In addition, paillonné enamelling was also employed, in which tiny pieces of gold leaf confetti, called paillons, were embedded in the layers of transparent enamel, endowing the scenery with additional sparkle and texture. The beautiful blue, green and gold world map decorating the centre of the World Time (Ref. 5131) was also achieved with closionné enamelling.
Engraving, explains the Rare Handcrafts website, is akin to decorating a metal canvas. Unlike paint, which can be corrected, the tiniest mistake on this surface is unmerciful, which explains why engravers require so many years of training before the artisan can dominate the burin – the tool used in engraving – to the point that it becomes an extension of his own hand.
At one point in the late 18th century, more than 200 engravers were chiselling away in Geneva until the technique fell out of favour between 1970 and 1980 and almost disappeared. Against all odds, Patek continued to nurture a small group of engravers and has sparked a renaissance in the art. Two of Patek’s grand complications, the 10 Day Tourbillon (Ref. 5101) and the Perpetual Calendar (Ref. 5160), boast ornately engraved cases with arabesque motifs. No surface has been left untouched, and even the crown and the lugs have been delicately sculpted by hand.
Taking things one step further, the Skeleton (Ref. 5180) ultra-thin watch has pushed the skills of its artisans to the limit. Involving several craftsmen, the entire movement has been skeletonized and then engraved, including the gold rotor that oscillates under the maison’s emblematic Calatrava cross.
However, the jewel in the crown of 2013 was unquestionably the Sky Moon Tourbillon (Ref. 6002), a showcase of the maison’s dexterity in both horological and artistic domains. The lavish white gold Baroque case, carved in bas-relief, and the sublime blue dials, brought to life with champlevé and cloisonné enamelling, bear witness to Patek’s continuing commitment to the preservation of artistic endeavours.
Patek Philippe Japanese Kimono Calatrava watch Ref. 5077 with cloisonné enamel dial.
Patek Philippe Japanese Kimono Calatrava watch Ref. 5077. The cloisonné enamel dial required eight enamel colours and 12 firings.
Patek Philippe World Time watch Ref. 5131 in white gold, with a finely executed cloisonée enamel centre dial featuring a miniature map of Europe and Asia.
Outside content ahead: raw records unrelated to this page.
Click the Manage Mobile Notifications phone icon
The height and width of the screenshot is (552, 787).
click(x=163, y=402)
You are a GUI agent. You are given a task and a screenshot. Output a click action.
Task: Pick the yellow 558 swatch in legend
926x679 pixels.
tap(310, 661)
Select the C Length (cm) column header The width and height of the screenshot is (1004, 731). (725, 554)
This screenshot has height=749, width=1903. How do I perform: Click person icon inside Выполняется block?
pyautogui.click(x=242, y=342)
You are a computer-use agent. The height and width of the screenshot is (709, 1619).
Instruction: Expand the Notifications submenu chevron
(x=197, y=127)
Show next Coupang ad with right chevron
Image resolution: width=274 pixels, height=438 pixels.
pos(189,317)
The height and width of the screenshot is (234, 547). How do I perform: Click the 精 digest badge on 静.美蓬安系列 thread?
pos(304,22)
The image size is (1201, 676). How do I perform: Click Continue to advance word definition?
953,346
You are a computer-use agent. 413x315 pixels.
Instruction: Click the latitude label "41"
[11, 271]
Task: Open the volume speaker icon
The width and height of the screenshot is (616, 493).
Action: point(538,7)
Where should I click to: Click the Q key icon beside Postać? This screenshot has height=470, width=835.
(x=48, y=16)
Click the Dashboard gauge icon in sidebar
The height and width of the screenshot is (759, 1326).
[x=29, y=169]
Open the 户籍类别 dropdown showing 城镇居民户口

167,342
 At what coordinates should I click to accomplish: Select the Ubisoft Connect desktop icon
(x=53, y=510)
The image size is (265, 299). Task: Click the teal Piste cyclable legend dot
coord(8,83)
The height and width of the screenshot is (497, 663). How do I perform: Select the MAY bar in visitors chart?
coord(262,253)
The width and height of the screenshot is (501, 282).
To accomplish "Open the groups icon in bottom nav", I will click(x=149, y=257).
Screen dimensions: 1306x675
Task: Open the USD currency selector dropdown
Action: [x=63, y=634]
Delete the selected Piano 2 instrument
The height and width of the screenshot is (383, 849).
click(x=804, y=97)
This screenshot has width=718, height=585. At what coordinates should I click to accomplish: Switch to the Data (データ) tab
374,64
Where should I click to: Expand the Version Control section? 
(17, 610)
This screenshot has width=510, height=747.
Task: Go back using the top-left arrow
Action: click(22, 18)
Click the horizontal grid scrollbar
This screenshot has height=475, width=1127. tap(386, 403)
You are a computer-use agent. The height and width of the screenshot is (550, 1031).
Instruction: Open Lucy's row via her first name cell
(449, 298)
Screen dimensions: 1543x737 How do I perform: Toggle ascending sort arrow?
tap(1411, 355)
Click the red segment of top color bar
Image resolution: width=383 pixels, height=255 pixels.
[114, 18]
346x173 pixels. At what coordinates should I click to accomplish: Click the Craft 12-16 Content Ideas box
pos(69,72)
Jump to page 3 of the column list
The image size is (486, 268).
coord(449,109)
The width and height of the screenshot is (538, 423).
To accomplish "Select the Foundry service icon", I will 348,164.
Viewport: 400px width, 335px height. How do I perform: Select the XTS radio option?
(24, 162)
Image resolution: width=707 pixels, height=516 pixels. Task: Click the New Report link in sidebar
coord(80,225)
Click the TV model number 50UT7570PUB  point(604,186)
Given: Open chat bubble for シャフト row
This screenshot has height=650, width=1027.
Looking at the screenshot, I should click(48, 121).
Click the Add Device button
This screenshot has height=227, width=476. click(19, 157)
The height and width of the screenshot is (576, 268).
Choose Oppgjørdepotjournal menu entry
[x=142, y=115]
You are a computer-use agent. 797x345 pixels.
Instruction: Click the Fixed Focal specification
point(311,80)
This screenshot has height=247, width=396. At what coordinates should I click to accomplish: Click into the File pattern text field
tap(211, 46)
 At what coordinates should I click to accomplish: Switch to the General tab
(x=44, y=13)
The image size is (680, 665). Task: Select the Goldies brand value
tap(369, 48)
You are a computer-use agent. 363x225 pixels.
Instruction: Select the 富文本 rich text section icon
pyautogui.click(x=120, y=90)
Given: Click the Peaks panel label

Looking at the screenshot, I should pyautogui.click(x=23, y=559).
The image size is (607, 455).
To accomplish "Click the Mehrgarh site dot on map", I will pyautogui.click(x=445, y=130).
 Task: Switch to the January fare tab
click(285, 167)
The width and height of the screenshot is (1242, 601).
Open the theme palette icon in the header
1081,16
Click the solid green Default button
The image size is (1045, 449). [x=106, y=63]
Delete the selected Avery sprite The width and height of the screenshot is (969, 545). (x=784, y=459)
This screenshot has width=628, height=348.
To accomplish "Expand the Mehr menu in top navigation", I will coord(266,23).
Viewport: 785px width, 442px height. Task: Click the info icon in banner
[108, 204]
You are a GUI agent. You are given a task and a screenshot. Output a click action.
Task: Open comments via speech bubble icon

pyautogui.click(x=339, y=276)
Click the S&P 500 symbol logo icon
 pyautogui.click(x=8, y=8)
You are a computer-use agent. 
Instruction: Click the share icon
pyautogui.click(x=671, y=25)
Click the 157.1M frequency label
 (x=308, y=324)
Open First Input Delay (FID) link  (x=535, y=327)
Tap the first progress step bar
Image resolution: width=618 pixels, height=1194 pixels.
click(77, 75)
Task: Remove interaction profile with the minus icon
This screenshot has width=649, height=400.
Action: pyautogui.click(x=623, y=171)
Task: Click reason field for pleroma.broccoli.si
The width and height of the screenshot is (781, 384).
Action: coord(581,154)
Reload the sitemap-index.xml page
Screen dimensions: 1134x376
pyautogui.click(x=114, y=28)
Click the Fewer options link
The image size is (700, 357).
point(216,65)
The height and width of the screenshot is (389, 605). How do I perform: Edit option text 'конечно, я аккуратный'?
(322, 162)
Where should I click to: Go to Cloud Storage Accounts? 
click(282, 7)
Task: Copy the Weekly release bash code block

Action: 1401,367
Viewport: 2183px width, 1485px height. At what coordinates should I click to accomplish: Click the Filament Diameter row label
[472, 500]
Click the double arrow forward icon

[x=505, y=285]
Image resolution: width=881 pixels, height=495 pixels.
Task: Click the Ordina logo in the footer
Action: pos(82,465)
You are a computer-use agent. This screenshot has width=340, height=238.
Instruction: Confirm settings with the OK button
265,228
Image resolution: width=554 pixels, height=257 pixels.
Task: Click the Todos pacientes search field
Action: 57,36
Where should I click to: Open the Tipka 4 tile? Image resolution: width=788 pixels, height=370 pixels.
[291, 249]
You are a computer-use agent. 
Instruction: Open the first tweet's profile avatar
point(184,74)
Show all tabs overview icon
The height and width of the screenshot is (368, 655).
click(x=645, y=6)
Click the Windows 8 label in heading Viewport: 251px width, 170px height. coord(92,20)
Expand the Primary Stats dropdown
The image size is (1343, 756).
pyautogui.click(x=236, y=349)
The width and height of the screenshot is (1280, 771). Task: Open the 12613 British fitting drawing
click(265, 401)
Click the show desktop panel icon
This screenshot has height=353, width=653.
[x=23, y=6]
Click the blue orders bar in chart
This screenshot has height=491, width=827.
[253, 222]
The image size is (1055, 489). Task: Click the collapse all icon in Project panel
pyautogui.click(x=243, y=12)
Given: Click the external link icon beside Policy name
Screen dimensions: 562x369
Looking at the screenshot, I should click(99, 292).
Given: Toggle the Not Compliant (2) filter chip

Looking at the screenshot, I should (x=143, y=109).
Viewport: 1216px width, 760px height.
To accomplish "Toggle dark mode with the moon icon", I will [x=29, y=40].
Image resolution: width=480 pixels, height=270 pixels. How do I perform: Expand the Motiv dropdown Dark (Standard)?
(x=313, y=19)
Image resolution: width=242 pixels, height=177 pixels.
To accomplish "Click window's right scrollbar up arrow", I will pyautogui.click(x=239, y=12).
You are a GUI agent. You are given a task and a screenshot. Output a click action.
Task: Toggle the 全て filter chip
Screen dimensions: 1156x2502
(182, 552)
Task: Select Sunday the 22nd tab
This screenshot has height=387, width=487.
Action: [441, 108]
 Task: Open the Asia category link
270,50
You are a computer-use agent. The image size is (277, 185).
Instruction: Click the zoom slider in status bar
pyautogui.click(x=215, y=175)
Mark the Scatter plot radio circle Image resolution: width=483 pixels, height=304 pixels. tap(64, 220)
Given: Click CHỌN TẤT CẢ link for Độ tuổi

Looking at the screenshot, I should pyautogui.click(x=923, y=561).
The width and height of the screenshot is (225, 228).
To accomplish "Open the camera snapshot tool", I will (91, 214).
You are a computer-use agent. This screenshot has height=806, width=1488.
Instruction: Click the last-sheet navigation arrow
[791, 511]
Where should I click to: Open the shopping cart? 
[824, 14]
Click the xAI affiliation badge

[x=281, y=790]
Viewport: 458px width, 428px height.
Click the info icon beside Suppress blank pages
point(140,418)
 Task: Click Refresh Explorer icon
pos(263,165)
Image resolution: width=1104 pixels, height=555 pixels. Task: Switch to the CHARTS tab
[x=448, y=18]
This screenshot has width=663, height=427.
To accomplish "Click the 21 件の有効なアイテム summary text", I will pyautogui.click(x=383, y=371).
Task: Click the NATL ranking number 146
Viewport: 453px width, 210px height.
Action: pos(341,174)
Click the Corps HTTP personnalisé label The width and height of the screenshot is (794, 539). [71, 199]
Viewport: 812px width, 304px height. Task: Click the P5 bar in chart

Patek Philippe Engraved Perpetual Calendar watch Ref. 5160, entirely engraved by hand, including the lugs and bezel, and with a discreetly decorated hand-guillochéd centre to its dial – a magnificent example of both the engraver and guilloché enamellist’s arts.
Patek Philippe’s double-faced Sky Moon Tourbillon 6002 was conceived as a showcase for Patek’s dexterity in the horological and artistic fields. The sculpted gold case is as much a part of the show as the 12 complications housed within.
Patek Philippe Royal Tigers Calatrava watch Ref. 5077P, decorated with a tiger’s head in wood marquetry, requiring 50 hours of work by a master marquetarian.
Patek Philippe Calatrava watch Ref. 5077P from the Royal Tigers series. The master marquetarian used 120 different pieces from eight types of wood to create the dial.
Patek Philippe Ultra-Thin Skeleton watch Ref. 5180, which reveals the skeletonized Calibre 240 SQU, lavishly engraved by hand. Only a few of these skeleton movements are crafted each year at Patek Philippe.